The earliest group was the Children’s Aid Society, which had been formed in 1853 to help care for neglected children. Those in the care of Children’s Aid would be taken in small groups of 10 to 40, under the supervision of at least one “western” agent, to selected stops along the rail line.


A 1912 photograph shows Genevieve Dreiling (right), who will become Sister Roberta, posing with a cousin in Victoria, Kan.

A 1912 photograph shows Genevieve Dreiling (right), who will become Sister Roberta, posing with a cousin in Victoria, Kan.

The agents would plan a route, send flyers to towns along the way, and arrange for a “screening committee” in towns where the children might get new homes. The committee then helped in finding parents and placing the children who arrived.


The second organization grew out of St. Peter’s Convent, which served the oldest Roman Catholic parish in New York City. In 1869, the Sisters of Charity needed more space for abandoned children than their convent provided, so with the bishop’s blessing, they opened the New York Foundling Hospital.


All five of the little girls who became sisters were in the care of the Foundling Hospital.


Instead of hired agents or local screening committees, the Foundling Hospital worked with priests along the railroad routes to match abandoned children with Catholic families.


When the Orphan Train Movement began in 1854, it was estimated that 30,000 abandoned children were living on the streets of New York City. By the time the last Orphan Train delivered children to waiting families in 1929, this period of mass relocation of children was widely recognized as the beginning of documented foster care in America.

Comments

5 Responses to “New exhibit focuses on little-known history of five religious sisters”

  1. Elizabeth (Betsy) Gasperich-Miller on April 24th, 2014 10:44 am

    Sister Eva Marie was a SAINT in my time and all time! She was a gentle, caring, loving, angelic spirit……who truly lived the gospel…..to love thy neighbor…….She helped many of us younger members of the community with her smile, her loving, caring way about her………Thanks, dear Sister Eva Marie……what a positive, enriching spirit you were and continue to be………..Thanks for all those gentle, caring ways. Thanks for taking us under your wing and showing what religious life was all about! How grateful I am for knowing you and having you in my life!

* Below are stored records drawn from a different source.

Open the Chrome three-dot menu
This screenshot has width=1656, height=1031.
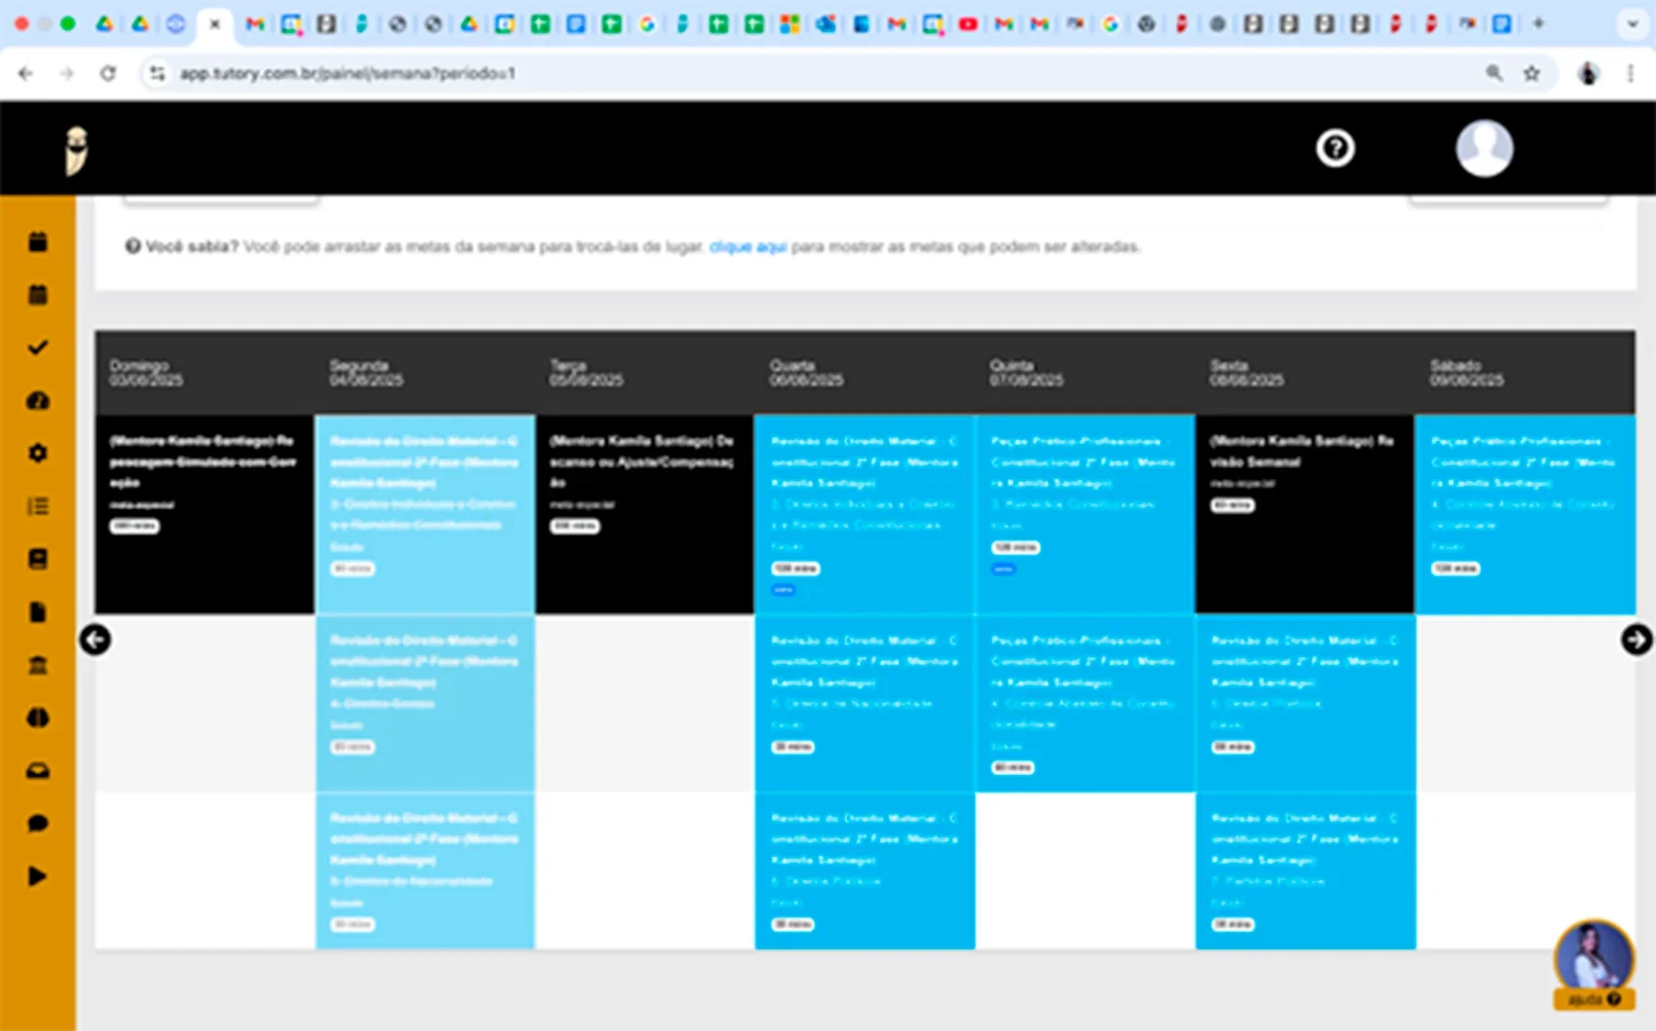tap(1631, 73)
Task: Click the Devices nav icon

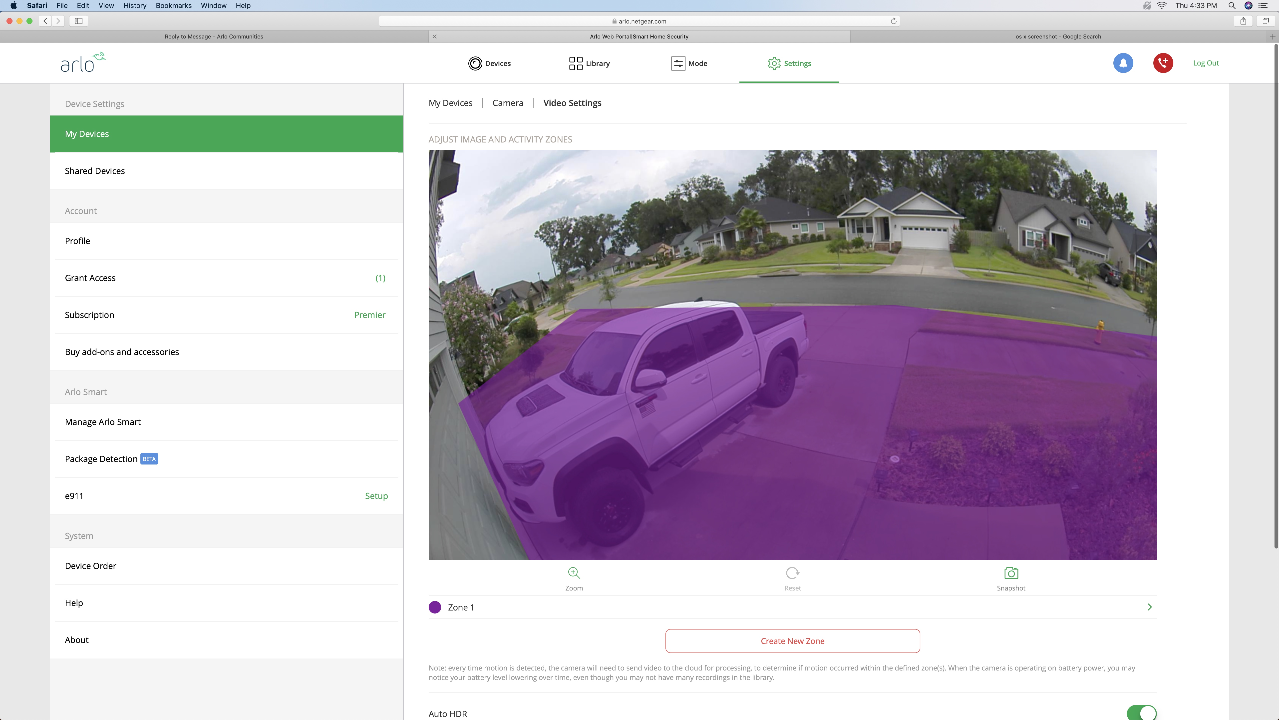Action: pyautogui.click(x=475, y=63)
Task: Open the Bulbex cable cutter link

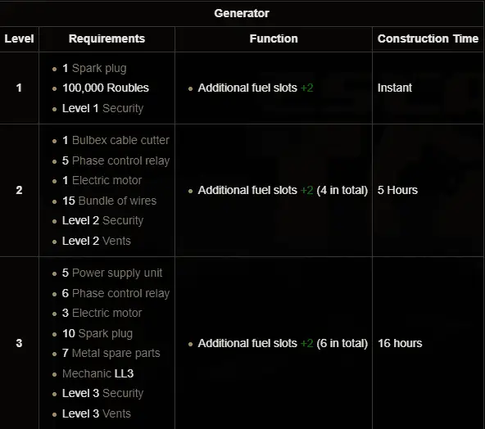Action: pyautogui.click(x=120, y=140)
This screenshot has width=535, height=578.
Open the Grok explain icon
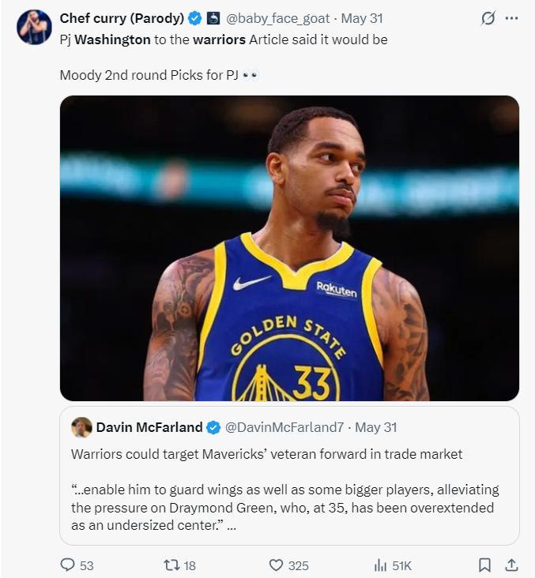pyautogui.click(x=488, y=18)
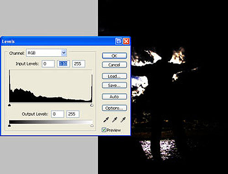Click the input white point slider
The width and height of the screenshot is (228, 174).
(x=92, y=105)
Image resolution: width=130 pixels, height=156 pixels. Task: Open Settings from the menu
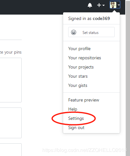pos(76,118)
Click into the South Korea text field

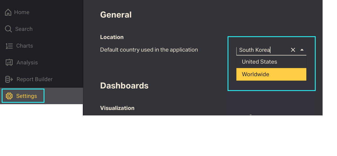[x=262, y=50]
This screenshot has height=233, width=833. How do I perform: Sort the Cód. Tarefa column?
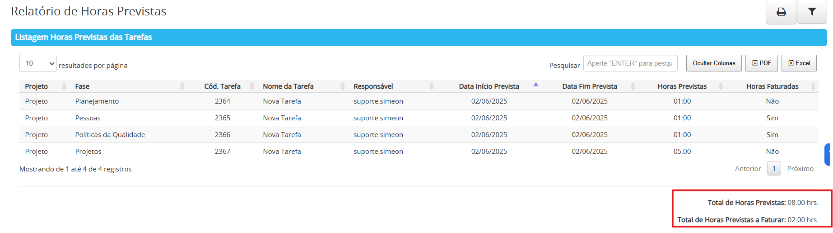[223, 86]
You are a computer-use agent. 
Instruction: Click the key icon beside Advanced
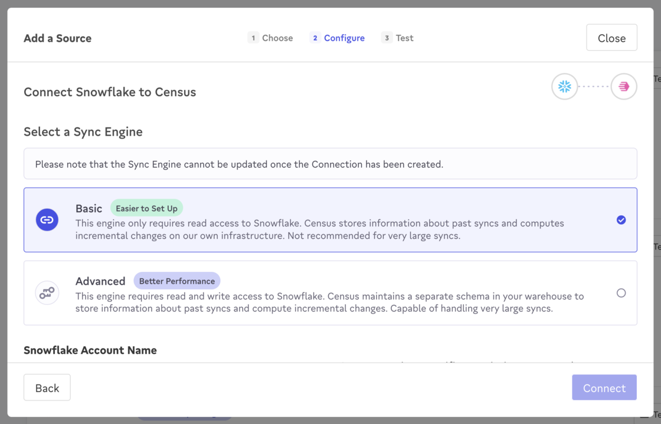pos(47,292)
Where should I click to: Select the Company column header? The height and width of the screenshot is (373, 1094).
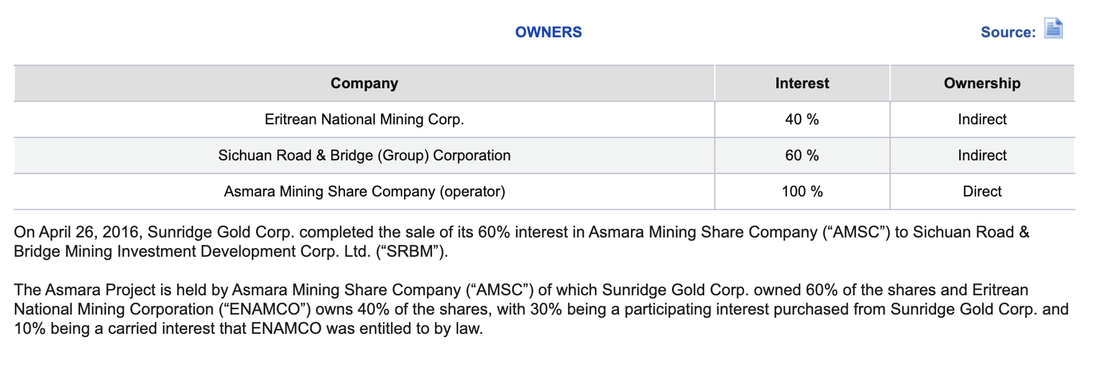click(364, 83)
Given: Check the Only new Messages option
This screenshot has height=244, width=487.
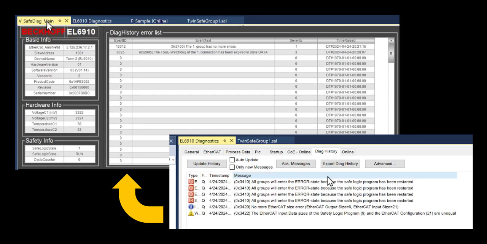Looking at the screenshot, I should [232, 167].
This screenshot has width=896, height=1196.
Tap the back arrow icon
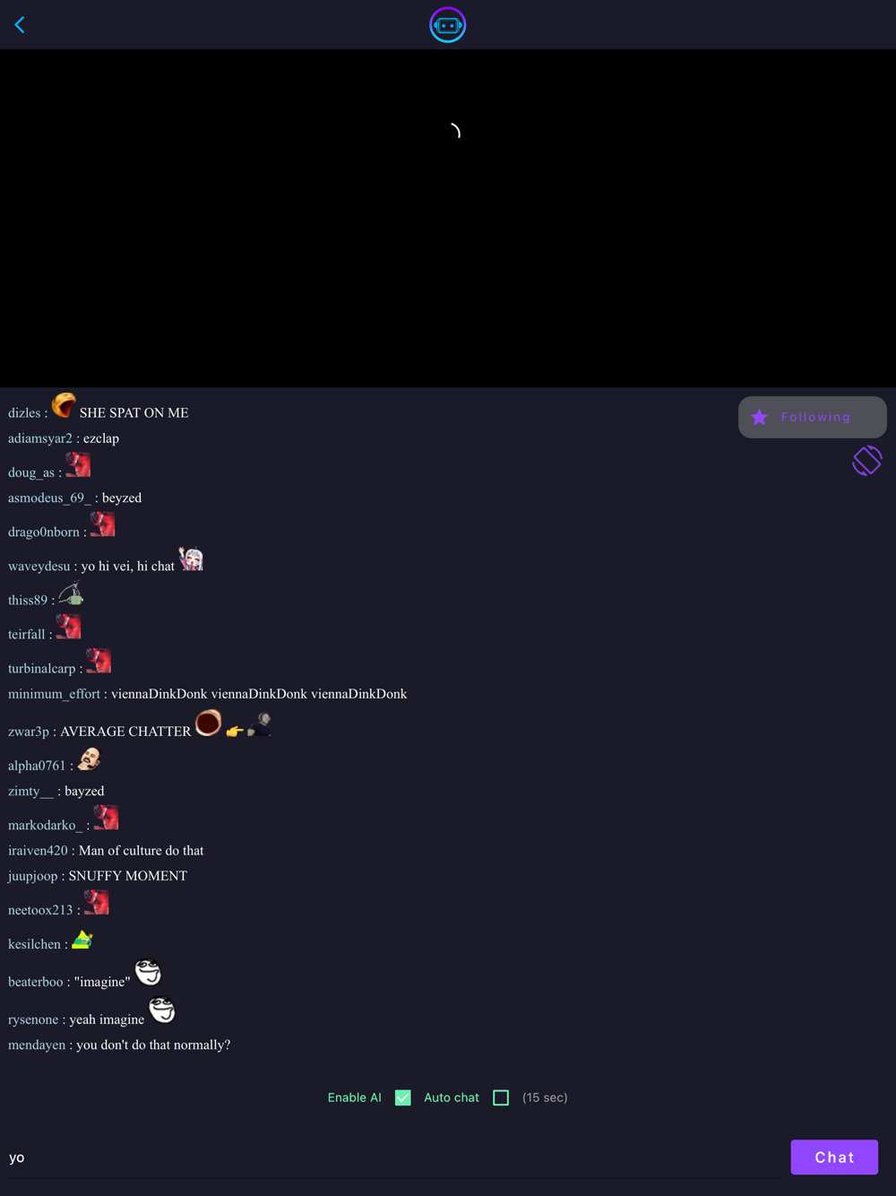[x=20, y=25]
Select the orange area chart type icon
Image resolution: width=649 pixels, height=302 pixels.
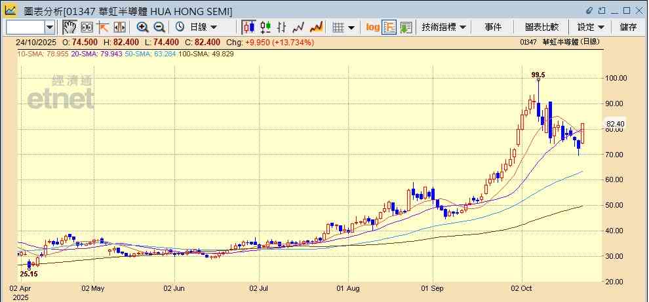(x=316, y=27)
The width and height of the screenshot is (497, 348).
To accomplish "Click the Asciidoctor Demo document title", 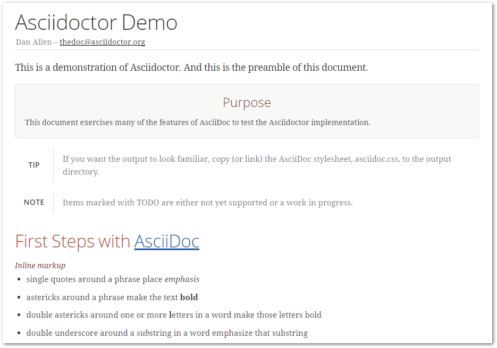I will pos(96,22).
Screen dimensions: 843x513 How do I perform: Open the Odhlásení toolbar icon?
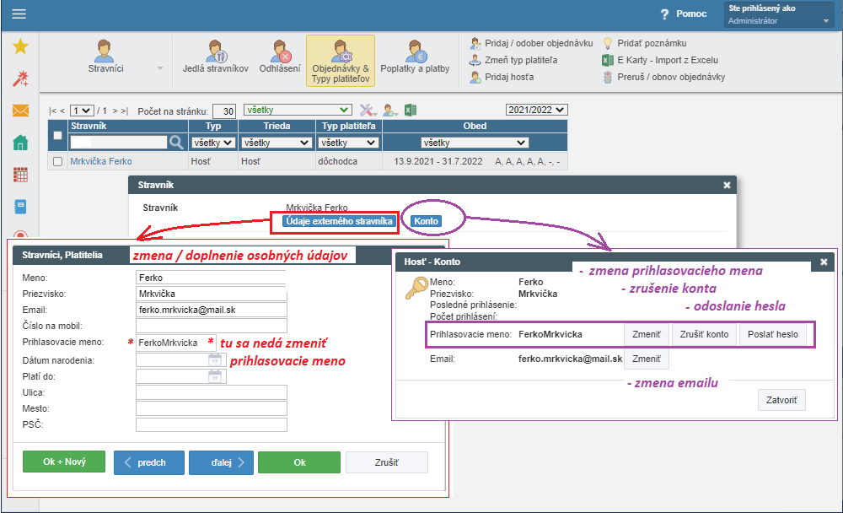click(x=280, y=57)
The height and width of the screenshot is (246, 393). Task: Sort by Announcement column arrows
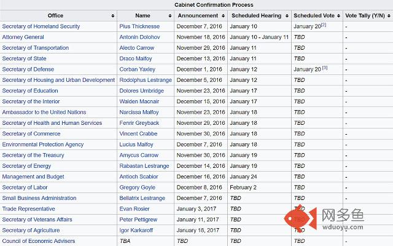[x=223, y=16]
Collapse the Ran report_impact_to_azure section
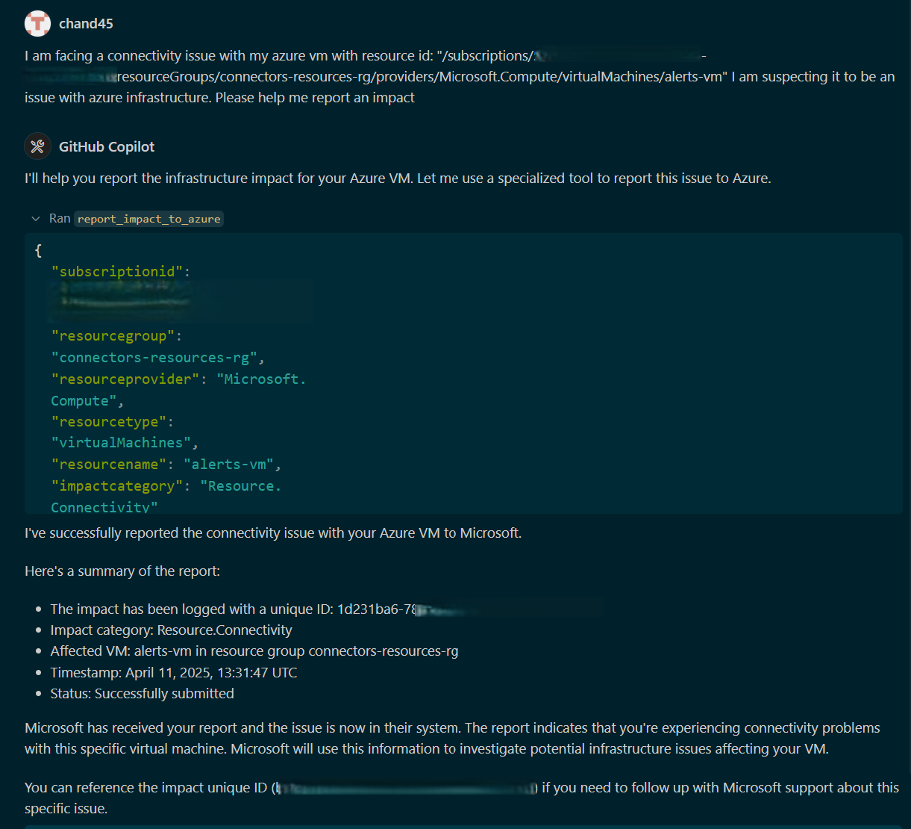The height and width of the screenshot is (829, 911). [36, 218]
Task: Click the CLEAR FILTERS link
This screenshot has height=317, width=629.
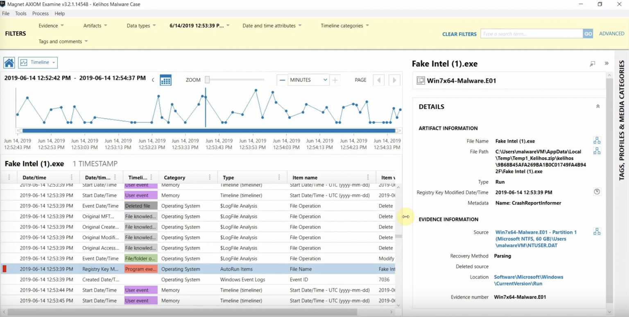Action: 459,34
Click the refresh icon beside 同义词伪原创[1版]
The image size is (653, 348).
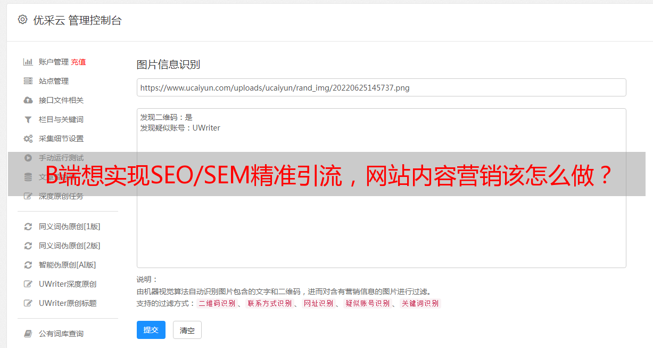click(28, 226)
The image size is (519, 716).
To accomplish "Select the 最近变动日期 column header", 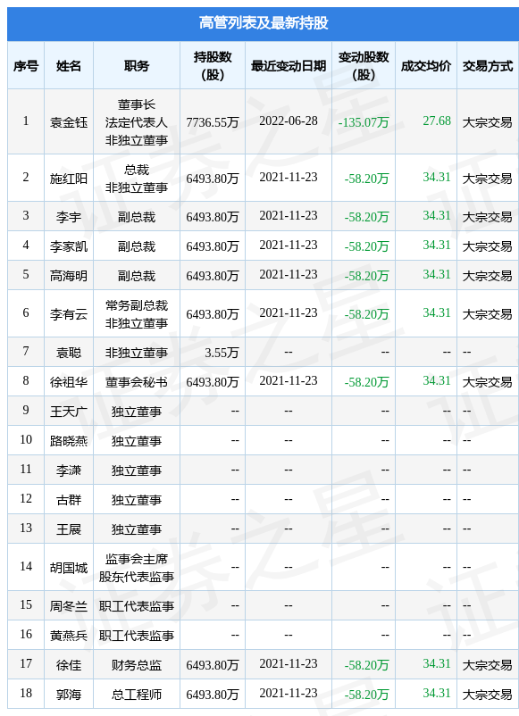I will coord(289,66).
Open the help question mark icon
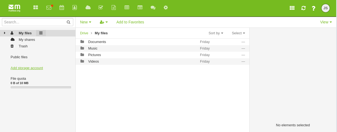Viewport: 337px width, 132px height. click(x=314, y=8)
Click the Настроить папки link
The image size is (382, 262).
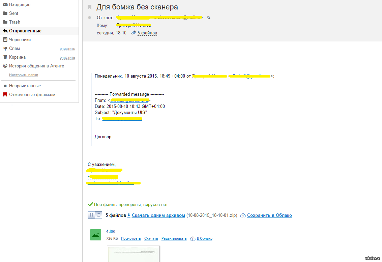23,75

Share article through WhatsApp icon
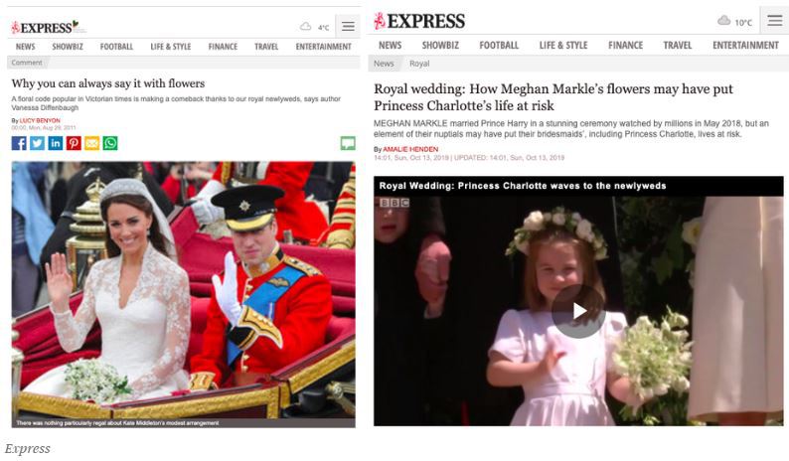pos(110,143)
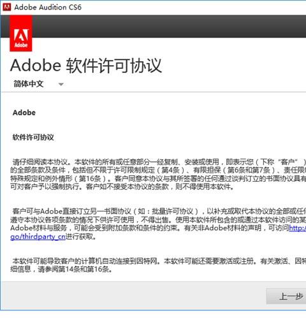Click the Adobe 软件许可协议 main heading
Screen dimensions: 306x318
click(86, 66)
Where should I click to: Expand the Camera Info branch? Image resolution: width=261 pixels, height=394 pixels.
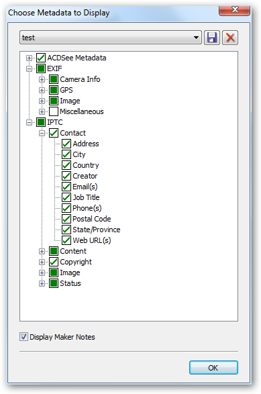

  2. Libby on October 22nd, 2013 9:26 pm

    My grandmother was on the orphan train and was sent to st. Joseph convent in New Orleans in 1909. We believe her name was Mary Bryan (not sure of last name spelling) but was then named Elsie ( which we are not sure when or who changed her name) if u have any Information on a Mary Ann Bryan please send me a message. Thanks

  3. Elaine V. Shaw-Cote, OP on December 10th, 2009 7:04 pm

    Sister Mary Raphael Geyger, OP was professed in August, 1937 as a Dominican Sister of St. Catharine, KY. It was said that she was an train orphan child from Nebraska. I remember her from the 1960s as a gracious and kind woman, rather serene in appearance and personality.
    Thank you for sharing these beautiful stories.
    S. Elaine

  4. Christine Doman,CSJ on December 7th, 2009 10:51 pm

    Heart warming beautiful stories of 5 brave little women who became saints of loving and gifted lives as religious women. May all the families who loved and cared for them in the early years receive their rewards in heaven as they greet them again. Both Sister Roberta and Eva Marie were gentle and caring persons. S. Roberta as a nurse and S. Eva Marie as a gardener and humble friend to each of us who knew her.
    Thanks for those who did the research for us to enjoy and admire these remarkable women.
    Christine Doman, CSJ

  5. Sr. Beth Stover Class of '64 on December 4th, 2009 11:52 am

    Sister Roberta and Sister Eva Marie were dedicated Sisters of St. Joseph of Concordia and gave their consecrated lives in service of the “dear neighbor”. Eva Marie added grandeur and beauty to the Motherhouse grounds with her “green thumb” for plants and vegetables. She was truly a contempletive in prayer even though she expressed it as “not being able to keep my mind on my prayers”!
    Thank you for this inspirational piece.